**** RECORDS SUPPLIED
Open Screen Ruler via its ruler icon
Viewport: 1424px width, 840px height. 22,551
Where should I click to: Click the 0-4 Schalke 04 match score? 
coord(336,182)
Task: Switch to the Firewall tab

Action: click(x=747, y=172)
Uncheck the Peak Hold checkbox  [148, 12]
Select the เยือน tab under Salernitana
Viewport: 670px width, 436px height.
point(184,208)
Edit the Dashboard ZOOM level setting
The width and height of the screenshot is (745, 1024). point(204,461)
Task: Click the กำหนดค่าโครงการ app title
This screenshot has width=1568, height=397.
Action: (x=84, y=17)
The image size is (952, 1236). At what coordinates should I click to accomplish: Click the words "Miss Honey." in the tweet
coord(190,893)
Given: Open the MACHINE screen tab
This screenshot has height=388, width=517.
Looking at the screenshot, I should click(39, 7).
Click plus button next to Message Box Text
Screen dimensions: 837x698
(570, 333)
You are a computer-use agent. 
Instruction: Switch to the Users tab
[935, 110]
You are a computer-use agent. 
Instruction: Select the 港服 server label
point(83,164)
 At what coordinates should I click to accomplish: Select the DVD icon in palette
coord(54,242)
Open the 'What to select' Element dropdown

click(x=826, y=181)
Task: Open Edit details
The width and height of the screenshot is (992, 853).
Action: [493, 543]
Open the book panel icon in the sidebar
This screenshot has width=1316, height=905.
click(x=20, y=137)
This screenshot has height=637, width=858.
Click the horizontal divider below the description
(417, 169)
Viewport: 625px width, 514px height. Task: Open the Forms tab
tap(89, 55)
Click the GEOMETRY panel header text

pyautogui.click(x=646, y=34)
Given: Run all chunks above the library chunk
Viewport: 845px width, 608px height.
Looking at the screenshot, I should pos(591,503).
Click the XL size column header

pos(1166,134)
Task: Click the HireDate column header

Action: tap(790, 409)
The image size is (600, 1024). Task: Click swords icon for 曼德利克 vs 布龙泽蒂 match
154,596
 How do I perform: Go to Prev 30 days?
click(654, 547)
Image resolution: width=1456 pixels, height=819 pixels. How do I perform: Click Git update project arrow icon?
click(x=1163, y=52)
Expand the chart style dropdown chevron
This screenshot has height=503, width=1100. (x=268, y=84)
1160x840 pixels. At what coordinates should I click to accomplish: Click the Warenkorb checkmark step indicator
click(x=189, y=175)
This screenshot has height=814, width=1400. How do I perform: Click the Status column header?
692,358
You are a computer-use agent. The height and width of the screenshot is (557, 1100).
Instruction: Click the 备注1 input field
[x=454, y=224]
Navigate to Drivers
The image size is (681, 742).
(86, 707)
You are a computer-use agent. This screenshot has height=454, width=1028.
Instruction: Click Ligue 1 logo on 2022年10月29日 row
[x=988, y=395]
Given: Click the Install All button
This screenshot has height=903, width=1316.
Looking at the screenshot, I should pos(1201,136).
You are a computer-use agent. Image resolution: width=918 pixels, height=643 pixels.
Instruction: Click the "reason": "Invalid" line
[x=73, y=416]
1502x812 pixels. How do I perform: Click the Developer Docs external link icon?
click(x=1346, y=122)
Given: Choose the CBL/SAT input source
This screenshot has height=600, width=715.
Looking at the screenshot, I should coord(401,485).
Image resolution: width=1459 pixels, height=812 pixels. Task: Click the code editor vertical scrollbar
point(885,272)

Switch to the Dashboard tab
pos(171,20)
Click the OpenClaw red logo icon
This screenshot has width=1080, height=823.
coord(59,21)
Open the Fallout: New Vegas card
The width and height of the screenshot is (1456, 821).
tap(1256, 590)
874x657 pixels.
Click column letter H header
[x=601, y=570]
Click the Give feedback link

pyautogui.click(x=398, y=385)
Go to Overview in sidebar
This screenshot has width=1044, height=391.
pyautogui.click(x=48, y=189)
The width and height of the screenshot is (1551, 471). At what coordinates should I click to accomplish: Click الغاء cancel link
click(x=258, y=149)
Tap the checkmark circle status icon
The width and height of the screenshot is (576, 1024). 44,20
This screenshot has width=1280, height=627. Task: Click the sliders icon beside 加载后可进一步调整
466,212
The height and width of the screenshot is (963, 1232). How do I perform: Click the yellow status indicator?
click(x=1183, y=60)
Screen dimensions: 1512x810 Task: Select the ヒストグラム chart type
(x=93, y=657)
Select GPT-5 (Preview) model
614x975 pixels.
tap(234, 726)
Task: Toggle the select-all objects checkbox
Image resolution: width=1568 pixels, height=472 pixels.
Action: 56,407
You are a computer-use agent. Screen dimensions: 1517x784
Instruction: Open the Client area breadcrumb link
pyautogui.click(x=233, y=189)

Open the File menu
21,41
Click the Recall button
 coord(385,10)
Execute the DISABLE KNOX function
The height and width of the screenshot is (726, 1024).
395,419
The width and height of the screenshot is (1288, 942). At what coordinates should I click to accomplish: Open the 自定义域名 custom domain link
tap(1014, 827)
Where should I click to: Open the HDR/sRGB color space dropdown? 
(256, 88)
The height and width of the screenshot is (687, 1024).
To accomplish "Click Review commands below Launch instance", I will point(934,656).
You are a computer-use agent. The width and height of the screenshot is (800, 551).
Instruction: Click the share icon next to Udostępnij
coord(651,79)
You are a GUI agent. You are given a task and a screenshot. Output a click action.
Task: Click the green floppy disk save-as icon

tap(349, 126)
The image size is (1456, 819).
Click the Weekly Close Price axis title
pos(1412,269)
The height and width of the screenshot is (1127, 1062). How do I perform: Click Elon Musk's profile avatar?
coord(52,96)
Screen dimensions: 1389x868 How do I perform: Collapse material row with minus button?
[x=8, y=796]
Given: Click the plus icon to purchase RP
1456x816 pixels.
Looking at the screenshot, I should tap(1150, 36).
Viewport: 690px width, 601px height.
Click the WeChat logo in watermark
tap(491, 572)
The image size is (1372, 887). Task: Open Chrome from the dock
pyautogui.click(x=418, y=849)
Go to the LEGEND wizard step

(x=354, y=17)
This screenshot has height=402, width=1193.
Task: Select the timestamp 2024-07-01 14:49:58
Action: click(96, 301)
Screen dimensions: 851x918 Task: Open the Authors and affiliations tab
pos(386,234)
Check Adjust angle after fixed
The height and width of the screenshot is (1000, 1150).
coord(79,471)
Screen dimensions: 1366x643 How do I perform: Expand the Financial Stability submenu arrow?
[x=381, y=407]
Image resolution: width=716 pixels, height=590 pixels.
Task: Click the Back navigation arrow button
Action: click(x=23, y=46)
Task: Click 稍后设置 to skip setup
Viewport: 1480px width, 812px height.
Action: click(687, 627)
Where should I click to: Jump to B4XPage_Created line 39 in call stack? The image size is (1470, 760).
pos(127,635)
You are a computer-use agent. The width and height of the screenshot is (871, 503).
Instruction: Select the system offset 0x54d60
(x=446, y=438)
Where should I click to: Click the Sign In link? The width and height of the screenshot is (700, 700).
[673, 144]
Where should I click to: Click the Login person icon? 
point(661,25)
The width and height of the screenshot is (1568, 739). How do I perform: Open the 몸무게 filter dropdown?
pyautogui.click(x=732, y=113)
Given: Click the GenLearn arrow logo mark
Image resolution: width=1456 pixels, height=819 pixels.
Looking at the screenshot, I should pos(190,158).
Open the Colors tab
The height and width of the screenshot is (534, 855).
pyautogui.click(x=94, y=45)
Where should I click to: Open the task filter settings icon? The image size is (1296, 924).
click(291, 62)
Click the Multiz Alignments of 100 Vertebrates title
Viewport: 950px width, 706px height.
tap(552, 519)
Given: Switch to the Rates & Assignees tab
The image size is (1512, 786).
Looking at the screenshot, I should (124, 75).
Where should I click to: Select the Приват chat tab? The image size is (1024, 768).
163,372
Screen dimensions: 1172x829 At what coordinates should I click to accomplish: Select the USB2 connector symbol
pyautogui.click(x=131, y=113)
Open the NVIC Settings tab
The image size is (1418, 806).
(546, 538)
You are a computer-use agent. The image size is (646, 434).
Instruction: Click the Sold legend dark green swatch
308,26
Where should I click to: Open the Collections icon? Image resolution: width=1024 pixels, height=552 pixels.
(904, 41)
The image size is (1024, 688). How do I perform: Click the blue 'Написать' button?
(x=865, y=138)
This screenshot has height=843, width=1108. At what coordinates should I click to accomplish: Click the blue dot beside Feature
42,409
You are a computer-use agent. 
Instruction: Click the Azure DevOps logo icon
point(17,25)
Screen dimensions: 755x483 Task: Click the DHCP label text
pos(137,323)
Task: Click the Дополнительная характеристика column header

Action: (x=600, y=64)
********
*GIVEN INSTRUCTION*. Copy out the rows from the very first one through the line that contains "Action: (x=84, y=17)", including both of those lines, keeping every line word for word.

*ANSWER IN FULL*.
Open Screen Ruler via its ruler icon
Viewport: 1424px width, 840px height. 22,551
Where should I click to: Click the 0-4 Schalke 04 match score? 
coord(336,182)
Task: Switch to the Firewall tab

Action: click(x=747, y=172)
Uncheck the Peak Hold checkbox  [148, 12]
Select the เยือน tab under Salernitana
Viewport: 670px width, 436px height.
point(184,208)
Edit the Dashboard ZOOM level setting
The width and height of the screenshot is (745, 1024). point(204,461)
Task: Click the กำหนดค่าโครงการ app title
This screenshot has width=1568, height=397.
Action: (x=84, y=17)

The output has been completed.